Michel Berger, ce bourreau de travail qui ne savait pas s’arrêter de peur d’être rattrapé par ses angoisses d’homme abandonné, oui, ce Michel Berger avait-il des rêves ? En tout cas, au début des années 80, un immense bonheur lui tombe dessus. Lui qui quinze ans plus tôt avait arrêté de chanter car, disait-il, les Français ne pouvaient pas suivre les Américains et les Anglais sur leur propre terrain, enregistre désormais à Hollywood, Los Angeles. Auteur, compositeur, producteur et mari de
France Gall, Berger s’est non seulement remis à la chanson mais en est déjà à son sixième album. 1980 a d’ailleurs été l’année de France et Michel : 5 tubes à eux d’eux et leurs albums respectifs au sommet des ventes, ils ont même séduit Elton John qui souhaite travailler avec France Gall, et lui, bien sûr.
Fin août, Michel est donc en studio à Hollywood avec la déjà légendaire équipe d’
Elton John pour l’enregistrement des trois premiers titres d’un album à venir.
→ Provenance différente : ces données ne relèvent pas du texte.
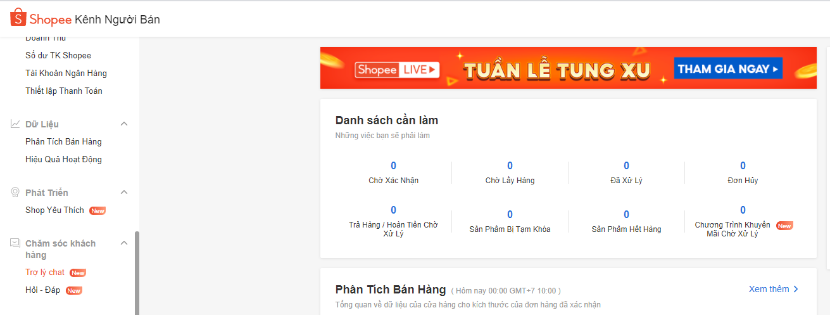The image size is (830, 315).
Task: Collapse the Dữ Liệu section
Action: (x=124, y=124)
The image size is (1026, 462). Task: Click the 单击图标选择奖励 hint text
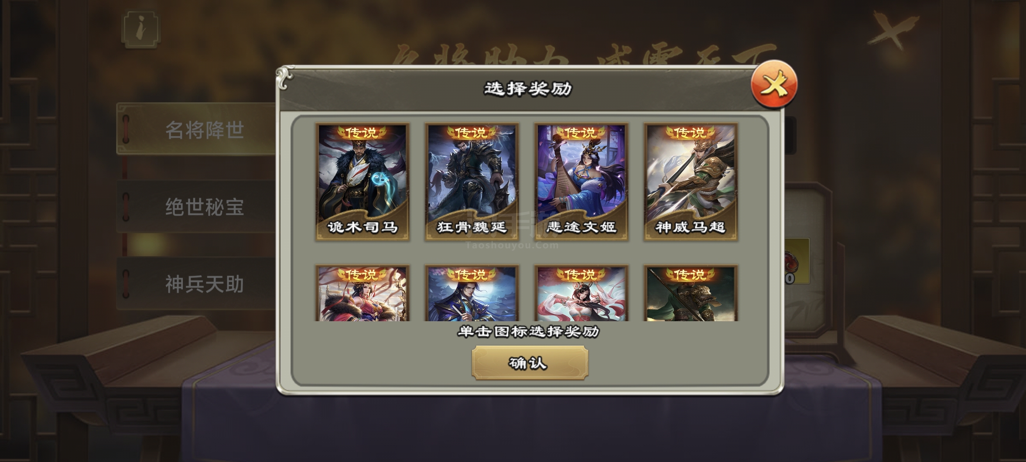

Michel a écrit et composé le premier titre, et écrit le texte du second sur une musique d’Elton qui lui demande des conseils de prononciation en français. Le courant passe très bien entre les deux hommes : Michel tente de s’adapter à son style, Elton lui laisse le champ libre à la production. Précisons qu’il en profite aussi pour essayer les costumes de la prochaine tournée dans le studio juste à côté. Le troisième titre sur lequel ils travaillent ne sera jamais terminé, comme le reste de l’album du duo France Gall – Elton John. Il n’y aura pas de tournée non plus mais un nouvel album pour France Gall qui atteindra pour la première fois le million d‘exemplaires. L’adolescente star des sixties devient alors la favorite des nouvelles radios libres ouvrant le robinet des années Berger qui assoit son influence jusqu’à l’improbable mais très réussi nouvel album de
Johnny Hallyday en 1985.
Pourtant, la fortune et la gloire ne parviennent pas à tuer cette mélancolie qui pèse sur la vie de Michel Berger. La série noire des proches qui partent trop tôt ne semble pas vouloir cesser :
Joe Dassin en 1980, Bernard Hamburger, son frère aîné deux ans plus tard,
Daniel Balavoine et
Coluche (le parrain de son fils) en 1986.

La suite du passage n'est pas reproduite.